- [Task instructions]: Return each line in the records below that includes "Identify".

[Saved entries]
......

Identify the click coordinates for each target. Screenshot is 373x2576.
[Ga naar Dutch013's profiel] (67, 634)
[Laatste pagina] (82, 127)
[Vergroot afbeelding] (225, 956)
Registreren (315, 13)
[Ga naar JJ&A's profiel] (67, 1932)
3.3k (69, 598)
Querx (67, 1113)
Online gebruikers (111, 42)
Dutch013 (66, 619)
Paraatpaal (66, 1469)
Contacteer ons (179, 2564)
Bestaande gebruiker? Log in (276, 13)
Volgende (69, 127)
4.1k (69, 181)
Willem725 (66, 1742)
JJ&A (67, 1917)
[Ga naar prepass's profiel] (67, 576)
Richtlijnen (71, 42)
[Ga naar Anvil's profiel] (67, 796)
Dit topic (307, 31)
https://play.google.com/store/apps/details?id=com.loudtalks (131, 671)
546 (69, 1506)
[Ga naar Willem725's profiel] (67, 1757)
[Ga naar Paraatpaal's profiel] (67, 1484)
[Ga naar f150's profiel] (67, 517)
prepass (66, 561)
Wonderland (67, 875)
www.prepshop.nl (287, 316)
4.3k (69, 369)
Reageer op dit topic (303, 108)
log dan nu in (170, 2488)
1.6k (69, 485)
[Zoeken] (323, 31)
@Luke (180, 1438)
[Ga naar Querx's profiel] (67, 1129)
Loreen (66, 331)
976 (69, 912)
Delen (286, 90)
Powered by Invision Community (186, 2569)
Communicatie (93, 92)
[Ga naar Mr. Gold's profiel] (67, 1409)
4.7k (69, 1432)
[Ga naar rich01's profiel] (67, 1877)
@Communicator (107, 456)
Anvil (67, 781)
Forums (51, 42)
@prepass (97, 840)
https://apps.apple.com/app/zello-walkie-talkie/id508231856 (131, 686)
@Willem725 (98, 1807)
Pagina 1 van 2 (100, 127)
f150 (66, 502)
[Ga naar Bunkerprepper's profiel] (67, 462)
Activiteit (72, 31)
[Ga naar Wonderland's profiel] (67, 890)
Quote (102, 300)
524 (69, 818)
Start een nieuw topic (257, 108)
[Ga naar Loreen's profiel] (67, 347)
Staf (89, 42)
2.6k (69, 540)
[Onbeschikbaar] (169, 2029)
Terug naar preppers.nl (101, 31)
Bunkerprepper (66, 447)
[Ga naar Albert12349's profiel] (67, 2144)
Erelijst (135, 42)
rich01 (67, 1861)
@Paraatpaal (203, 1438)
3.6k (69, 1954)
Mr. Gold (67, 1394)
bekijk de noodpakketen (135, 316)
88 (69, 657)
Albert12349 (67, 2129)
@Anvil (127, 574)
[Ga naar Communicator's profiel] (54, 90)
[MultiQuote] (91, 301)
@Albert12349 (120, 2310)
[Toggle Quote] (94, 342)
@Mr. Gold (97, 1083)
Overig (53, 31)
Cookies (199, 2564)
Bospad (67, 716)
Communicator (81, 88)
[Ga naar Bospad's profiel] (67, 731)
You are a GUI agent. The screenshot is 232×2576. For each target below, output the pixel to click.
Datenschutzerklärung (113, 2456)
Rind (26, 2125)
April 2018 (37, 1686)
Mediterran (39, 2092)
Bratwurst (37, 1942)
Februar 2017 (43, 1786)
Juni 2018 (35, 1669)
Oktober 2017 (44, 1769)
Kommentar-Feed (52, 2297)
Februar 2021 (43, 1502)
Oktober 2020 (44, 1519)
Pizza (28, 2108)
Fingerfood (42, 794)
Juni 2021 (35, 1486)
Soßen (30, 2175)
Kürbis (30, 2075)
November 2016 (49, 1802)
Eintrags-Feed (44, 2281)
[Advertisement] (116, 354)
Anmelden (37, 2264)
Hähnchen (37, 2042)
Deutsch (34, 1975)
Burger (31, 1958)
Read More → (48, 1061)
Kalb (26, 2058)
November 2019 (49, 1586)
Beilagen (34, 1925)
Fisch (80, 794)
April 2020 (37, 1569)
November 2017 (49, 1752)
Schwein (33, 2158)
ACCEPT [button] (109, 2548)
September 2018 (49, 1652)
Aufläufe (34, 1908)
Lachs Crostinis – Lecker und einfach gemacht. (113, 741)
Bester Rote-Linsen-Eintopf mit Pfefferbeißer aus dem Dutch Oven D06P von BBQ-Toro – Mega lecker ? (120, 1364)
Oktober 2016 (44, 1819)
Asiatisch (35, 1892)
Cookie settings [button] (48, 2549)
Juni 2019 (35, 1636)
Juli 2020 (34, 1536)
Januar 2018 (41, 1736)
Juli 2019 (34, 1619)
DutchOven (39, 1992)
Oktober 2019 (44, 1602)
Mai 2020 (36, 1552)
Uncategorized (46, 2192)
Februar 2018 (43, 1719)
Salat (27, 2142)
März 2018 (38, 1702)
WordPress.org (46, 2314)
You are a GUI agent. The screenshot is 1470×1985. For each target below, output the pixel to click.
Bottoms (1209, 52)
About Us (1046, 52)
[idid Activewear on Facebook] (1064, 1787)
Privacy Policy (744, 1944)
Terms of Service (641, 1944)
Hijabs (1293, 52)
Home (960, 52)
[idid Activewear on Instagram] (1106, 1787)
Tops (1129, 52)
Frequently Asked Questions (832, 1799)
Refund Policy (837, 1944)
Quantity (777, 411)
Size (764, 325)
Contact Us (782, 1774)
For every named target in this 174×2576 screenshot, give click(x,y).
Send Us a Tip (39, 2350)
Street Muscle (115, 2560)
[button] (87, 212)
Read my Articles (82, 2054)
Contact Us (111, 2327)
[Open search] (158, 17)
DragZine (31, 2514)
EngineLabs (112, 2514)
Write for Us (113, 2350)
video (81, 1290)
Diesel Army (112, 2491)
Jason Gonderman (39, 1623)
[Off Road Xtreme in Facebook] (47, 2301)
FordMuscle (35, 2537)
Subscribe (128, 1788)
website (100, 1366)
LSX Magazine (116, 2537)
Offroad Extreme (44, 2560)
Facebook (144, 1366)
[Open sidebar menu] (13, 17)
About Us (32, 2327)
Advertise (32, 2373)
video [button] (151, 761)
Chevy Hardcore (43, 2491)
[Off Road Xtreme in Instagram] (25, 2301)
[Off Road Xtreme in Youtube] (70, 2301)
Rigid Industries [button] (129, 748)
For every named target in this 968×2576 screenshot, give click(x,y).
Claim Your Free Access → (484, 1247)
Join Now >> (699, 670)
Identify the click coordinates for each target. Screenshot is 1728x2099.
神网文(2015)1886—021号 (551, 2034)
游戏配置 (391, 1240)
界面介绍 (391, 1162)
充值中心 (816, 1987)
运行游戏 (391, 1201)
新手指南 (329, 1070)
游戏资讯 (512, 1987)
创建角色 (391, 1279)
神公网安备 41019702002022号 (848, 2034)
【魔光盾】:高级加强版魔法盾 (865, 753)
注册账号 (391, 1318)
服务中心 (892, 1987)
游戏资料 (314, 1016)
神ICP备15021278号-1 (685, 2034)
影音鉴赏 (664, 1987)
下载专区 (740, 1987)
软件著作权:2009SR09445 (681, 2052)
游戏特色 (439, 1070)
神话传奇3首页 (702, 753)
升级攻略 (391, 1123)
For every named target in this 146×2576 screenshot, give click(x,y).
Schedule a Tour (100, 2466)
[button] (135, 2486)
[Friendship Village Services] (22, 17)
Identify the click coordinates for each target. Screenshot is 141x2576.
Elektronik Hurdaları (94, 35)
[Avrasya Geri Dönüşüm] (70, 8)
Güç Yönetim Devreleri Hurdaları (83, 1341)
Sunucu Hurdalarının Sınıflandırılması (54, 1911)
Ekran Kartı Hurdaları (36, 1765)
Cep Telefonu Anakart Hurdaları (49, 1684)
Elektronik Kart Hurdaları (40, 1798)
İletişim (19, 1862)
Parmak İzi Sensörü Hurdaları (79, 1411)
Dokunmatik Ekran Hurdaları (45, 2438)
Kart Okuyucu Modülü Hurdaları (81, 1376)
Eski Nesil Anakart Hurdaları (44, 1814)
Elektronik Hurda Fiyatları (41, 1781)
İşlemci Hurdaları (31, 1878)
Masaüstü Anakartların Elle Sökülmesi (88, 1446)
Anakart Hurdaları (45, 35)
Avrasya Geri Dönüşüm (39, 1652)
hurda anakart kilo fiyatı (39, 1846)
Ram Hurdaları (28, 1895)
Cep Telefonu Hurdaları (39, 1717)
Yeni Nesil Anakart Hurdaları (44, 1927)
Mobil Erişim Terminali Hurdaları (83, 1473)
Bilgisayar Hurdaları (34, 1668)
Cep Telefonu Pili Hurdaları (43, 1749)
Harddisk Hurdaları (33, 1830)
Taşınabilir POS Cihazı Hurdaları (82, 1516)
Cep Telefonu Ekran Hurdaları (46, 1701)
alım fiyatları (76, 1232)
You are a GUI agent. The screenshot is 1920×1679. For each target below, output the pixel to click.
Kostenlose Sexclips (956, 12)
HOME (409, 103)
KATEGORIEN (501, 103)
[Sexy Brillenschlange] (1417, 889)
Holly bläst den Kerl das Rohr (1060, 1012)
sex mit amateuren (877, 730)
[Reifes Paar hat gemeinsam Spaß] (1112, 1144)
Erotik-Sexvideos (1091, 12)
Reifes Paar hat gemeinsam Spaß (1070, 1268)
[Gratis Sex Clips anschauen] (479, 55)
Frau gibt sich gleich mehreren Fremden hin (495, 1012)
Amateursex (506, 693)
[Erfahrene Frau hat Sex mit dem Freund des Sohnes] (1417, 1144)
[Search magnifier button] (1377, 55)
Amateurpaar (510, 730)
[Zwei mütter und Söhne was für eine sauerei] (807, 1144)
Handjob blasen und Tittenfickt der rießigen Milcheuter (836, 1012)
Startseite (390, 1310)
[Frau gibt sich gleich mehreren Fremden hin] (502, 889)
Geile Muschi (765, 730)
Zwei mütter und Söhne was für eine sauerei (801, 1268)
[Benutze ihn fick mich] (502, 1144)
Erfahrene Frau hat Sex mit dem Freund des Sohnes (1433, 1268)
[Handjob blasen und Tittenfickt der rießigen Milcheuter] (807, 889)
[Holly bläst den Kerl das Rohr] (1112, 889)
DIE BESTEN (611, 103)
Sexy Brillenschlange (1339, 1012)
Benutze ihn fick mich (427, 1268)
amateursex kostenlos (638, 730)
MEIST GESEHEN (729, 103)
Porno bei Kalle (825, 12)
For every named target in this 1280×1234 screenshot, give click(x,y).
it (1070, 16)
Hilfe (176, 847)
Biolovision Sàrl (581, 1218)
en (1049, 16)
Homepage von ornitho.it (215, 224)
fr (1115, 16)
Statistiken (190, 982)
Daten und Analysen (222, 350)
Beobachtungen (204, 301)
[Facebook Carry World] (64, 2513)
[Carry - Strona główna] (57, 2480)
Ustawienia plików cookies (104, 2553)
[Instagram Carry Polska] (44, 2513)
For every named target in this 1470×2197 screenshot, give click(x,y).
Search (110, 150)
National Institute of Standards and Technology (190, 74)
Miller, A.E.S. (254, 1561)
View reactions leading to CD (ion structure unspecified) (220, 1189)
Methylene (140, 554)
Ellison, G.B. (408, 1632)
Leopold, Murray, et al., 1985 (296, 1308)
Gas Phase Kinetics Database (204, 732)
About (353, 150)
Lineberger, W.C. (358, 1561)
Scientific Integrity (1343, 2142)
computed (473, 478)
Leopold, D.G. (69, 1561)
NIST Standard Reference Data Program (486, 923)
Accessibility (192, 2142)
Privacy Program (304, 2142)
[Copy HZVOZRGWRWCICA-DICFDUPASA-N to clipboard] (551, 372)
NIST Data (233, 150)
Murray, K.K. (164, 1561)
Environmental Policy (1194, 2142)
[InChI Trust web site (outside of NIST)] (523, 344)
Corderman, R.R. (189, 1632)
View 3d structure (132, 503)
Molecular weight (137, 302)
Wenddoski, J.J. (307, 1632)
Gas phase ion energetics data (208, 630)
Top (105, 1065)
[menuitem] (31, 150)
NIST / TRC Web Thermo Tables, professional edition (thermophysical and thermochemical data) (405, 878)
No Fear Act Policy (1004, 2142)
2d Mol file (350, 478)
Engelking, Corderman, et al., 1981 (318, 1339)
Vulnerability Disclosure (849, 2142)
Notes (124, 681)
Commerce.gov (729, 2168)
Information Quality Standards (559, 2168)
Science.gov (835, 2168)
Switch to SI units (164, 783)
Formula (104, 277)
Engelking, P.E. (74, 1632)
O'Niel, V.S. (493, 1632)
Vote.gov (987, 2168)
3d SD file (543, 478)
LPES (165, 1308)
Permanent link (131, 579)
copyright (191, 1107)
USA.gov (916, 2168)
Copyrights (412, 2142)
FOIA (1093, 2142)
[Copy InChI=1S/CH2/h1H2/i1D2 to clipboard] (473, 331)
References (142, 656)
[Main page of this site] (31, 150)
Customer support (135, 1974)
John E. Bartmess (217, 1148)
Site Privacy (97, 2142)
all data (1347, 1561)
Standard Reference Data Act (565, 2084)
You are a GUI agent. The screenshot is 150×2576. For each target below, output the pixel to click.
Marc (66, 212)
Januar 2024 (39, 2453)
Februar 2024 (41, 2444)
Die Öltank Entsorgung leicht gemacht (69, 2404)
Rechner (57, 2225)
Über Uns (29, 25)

......

- [Task result]:
Identify the click coordinates for each target. Screenshot is 373x2576.
Identify the click coordinates for each target. Screenshot is 1728x2099.
Identify the click coordinates for each target. Screenshot is 141x2576.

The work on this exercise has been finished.